WORK TO DO - Can you format every line of the entries below as a Markdown table with two columns, Row and Line, numbering the rows in order and leaving out any blank lines?

RECORDS FOR PROCESSING -
◆ ◆ ◆ ◆ ◆ ◆ ◆

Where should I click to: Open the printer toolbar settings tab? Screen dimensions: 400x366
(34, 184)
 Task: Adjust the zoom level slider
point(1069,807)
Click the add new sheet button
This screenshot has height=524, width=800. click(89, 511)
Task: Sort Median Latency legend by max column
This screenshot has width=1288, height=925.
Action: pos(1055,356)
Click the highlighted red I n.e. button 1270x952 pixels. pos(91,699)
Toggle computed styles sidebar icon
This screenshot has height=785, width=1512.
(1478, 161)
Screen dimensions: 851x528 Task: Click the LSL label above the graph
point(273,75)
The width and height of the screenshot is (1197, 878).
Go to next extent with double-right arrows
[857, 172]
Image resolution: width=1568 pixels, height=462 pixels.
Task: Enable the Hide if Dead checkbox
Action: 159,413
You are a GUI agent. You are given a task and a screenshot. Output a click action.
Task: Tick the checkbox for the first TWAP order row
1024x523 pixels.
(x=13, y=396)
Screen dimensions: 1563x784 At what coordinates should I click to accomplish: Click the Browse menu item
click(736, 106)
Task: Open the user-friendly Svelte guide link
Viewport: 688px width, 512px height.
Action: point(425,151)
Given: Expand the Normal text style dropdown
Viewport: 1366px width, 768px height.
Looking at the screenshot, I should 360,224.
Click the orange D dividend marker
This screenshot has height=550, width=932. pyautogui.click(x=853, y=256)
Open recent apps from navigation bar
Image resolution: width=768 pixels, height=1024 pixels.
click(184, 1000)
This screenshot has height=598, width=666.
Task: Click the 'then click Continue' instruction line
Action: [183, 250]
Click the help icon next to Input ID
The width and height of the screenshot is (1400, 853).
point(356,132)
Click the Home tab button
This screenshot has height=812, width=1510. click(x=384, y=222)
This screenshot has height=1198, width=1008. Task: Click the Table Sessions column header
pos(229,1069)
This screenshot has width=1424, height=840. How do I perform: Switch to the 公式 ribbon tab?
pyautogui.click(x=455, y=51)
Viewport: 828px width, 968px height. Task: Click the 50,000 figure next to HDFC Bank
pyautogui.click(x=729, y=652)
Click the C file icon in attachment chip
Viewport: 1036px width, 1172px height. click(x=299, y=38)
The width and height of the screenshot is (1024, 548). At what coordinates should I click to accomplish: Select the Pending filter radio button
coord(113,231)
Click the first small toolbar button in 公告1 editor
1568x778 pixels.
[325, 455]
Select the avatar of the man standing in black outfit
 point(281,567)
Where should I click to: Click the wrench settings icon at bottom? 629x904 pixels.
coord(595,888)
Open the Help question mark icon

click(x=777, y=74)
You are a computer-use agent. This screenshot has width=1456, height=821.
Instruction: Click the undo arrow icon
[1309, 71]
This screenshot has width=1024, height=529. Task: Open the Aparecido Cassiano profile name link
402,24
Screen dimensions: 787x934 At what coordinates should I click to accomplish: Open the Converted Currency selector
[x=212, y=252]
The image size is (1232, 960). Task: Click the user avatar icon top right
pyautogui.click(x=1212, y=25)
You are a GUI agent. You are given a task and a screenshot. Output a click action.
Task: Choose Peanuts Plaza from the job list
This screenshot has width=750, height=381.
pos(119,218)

◆ ◆ ◆ ◆ ◆ ◆ ◆

OUTPUT BELOW -
| Row | Line |
|---|---|
| 1 | Where should I click to: Open the printer toolbar settings tab? Screen dimensions: 400x366 |
| 2 | (34, 184) |
| 3 |  Task: Adjust the zoom level slider |
| 4 | point(1069,807) |
| 5 | Click the add new sheet button |
| 6 | This screenshot has height=524, width=800. click(89, 511) |
| 7 | Task: Sort Median Latency legend by max column |
| 8 | This screenshot has width=1288, height=925. |
| 9 | Action: pos(1055,356) |
| 10 | Click the highlighted red I n.e. button 1270x952 pixels. pos(91,699) |
| 11 | Toggle computed styles sidebar icon |
| 12 | This screenshot has height=785, width=1512. |
| 13 | (1478, 161) |
| 14 | Screen dimensions: 851x528 Task: Click the LSL label above the graph |
| 15 | point(273,75) |
| 16 | The width and height of the screenshot is (1197, 878). |
| 17 | Go to next extent with double-right arrows |
| 18 | [857, 172] |
| 19 | Image resolution: width=1568 pixels, height=462 pixels. |
| 20 | Task: Enable the Hide if Dead checkbox |
| 21 | Action: 159,413 |
| 22 | You are a GUI agent. You are given a task and a screenshot. Output a click action. |
| 23 | Task: Tick the checkbox for the first TWAP order row |
| 24 | 1024x523 pixels. |
| 25 | (x=13, y=396) |
| 26 | Screen dimensions: 1563x784 At what coordinates should I click to accomplish: Click the Browse menu item |
| 27 | click(736, 106) |
| 28 | Task: Open the user-friendly Svelte guide link |
| 29 | Viewport: 688px width, 512px height. |
| 30 | Action: point(425,151) |
| 31 | Given: Expand the Normal text style dropdown |
| 32 | Viewport: 1366px width, 768px height. |
| 33 | Looking at the screenshot, I should 360,224. |
| 34 | Click the orange D dividend marker |
| 35 | This screenshot has height=550, width=932. pyautogui.click(x=853, y=256) |
| 36 | Open recent apps from navigation bar |
| 37 | Image resolution: width=768 pixels, height=1024 pixels. |
| 38 | click(184, 1000) |
| 39 | This screenshot has height=598, width=666. |
| 40 | Task: Click the 'then click Continue' instruction line |
| 41 | Action: [183, 250] |
| 42 | Click the help icon next to Input ID |
| 43 | The width and height of the screenshot is (1400, 853). |
| 44 | point(356,132) |
| 45 | Click the Home tab button |
| 46 | This screenshot has height=812, width=1510. click(x=384, y=222) |
| 47 | This screenshot has height=1198, width=1008. Task: Click the Table Sessions column header |
| 48 | pos(229,1069) |
| 49 | This screenshot has width=1424, height=840. How do I perform: Switch to the 公式 ribbon tab? |
| 50 | pyautogui.click(x=455, y=51) |
| 51 | Viewport: 828px width, 968px height. Task: Click the 50,000 figure next to HDFC Bank |
| 52 | pyautogui.click(x=729, y=652) |
| 53 | Click the C file icon in attachment chip |
| 54 | Viewport: 1036px width, 1172px height. click(x=299, y=38) |
| 55 | The width and height of the screenshot is (1024, 548). At what coordinates should I click to accomplish: Select the Pending filter radio button |
| 56 | coord(113,231) |
| 57 | Click the first small toolbar button in 公告1 editor |
| 58 | 1568x778 pixels. |
| 59 | [325, 455] |
| 60 | Select the avatar of the man standing in black outfit |
| 61 |  point(281,567) |
| 62 | Where should I click to: Click the wrench settings icon at bottom? 629x904 pixels. |
| 63 | coord(595,888) |
| 64 | Open the Help question mark icon |
| 65 | click(x=777, y=74) |
| 66 | You are a computer-use agent. This screenshot has width=1456, height=821. |
| 67 | Instruction: Click the undo arrow icon |
| 68 | [1309, 71] |
| 69 | This screenshot has width=1024, height=529. Task: Open the Aparecido Cassiano profile name link |
| 70 | 402,24 |
| 71 | Screen dimensions: 787x934 At what coordinates should I click to accomplish: Open the Converted Currency selector |
| 72 | [x=212, y=252] |
| 73 | The image size is (1232, 960). Task: Click the user avatar icon top right |
| 74 | pyautogui.click(x=1212, y=25) |
| 75 | You are a GUI agent. You are given a task and a screenshot. Output a click action. |
| 76 | Task: Choose Peanuts Plaza from the job list |
| 77 | This screenshot has width=750, height=381. |
| 78 | pos(119,218) |